The contrarian in us believes that recent bank issues could actually help Fed Chair Jay Powell in his efforts to bring down inflation. There has been much talk about stickiness in several categories of inflation. Specifically with respect to services inflation and wage inflation. We believe the net result of all this economic disruption could be a better balanced economy and jobs market. This is likely to push inflationary pressures lower than the market currently predicts. We know that economic slowdowns are not without pain. Therefore, we are taking more of a balanced, barbell approach to the structure of our equity portfolios. We have an appropriate blend of cyclicals (think technology, energy and industrials names) and defensives (think consumer staples and healthcare names) to weather almost any economic storm. The investment committee believes this is prudent given all the uncertainty.

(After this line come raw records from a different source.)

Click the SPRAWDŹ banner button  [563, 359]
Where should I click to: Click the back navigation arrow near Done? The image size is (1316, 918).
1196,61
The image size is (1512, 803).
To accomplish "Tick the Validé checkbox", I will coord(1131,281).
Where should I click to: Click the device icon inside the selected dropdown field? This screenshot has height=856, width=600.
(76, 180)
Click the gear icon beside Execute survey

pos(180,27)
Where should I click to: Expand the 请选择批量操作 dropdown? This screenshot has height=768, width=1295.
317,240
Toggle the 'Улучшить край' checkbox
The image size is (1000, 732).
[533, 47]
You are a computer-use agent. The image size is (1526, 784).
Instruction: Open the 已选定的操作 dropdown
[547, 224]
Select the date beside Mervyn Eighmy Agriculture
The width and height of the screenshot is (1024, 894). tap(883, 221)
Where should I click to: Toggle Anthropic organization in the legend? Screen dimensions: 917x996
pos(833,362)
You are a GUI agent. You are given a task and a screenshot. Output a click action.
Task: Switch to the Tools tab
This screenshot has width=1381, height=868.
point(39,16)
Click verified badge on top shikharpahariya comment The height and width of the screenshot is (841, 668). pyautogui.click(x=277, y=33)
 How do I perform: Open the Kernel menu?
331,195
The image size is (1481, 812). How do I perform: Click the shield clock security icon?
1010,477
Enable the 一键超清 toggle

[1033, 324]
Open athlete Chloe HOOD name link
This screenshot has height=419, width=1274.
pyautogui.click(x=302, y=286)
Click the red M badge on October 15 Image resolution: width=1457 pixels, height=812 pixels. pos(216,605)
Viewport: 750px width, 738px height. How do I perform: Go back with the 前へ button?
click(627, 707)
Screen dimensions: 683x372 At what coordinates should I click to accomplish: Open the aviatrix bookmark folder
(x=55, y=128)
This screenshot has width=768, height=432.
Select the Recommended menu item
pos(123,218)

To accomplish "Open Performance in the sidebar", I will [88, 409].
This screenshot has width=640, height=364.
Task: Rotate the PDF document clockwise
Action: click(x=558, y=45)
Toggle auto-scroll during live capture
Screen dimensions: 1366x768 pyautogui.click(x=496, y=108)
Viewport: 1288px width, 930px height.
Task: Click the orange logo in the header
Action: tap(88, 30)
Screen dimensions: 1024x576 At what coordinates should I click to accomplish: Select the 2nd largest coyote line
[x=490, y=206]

Thankfully, investors are now well compensated to allocate a portion of their investment portfolios to cash and/or bonds. Money market funds and U.S Treasury bills currently pay interest above 4%. Whereas, high-quality corporate bonds, municipal bonds (on a tax-equivalent basis) and even floating rate notes can provide additional income on top of that. We oftentimes structure our fixed income portfolios similarly to our equity portfolios with a barbell approach. This combines the safety and liquidity of U.S. Treasuries on the short-end with high-quality credits / additional income over the intermediate-term / long-end. From a historical perspective, a fixed income allocation in client portfolios has provided a nice buffer and decreased portfolio volatility over time.
In the long run, we believe a normalization of higher interest rates isn’t all bad & our clients can benefit from these market dislocations. With that said, we realize we have weathered well above-average volatility over the short run. History says these periods are typically followed by lower volatility periods. Time will tell. However, you can be sure that the investment team is committed to helping you reach your individual goals. We are here to help. Patience is likely to be rewarded.
This document contains forward-looking statements, predictions, and forecasts (“forward-looking statements”) concerning our beliefs and opinions in respect of the future. Forward-looking statements necessarily involve risks and uncertainties, and undue reliance should not be placed on them. There can be no assurance that forward-looking statements will prove to be accurate, and actual results and future events could differ materially from those anticipated in such statements.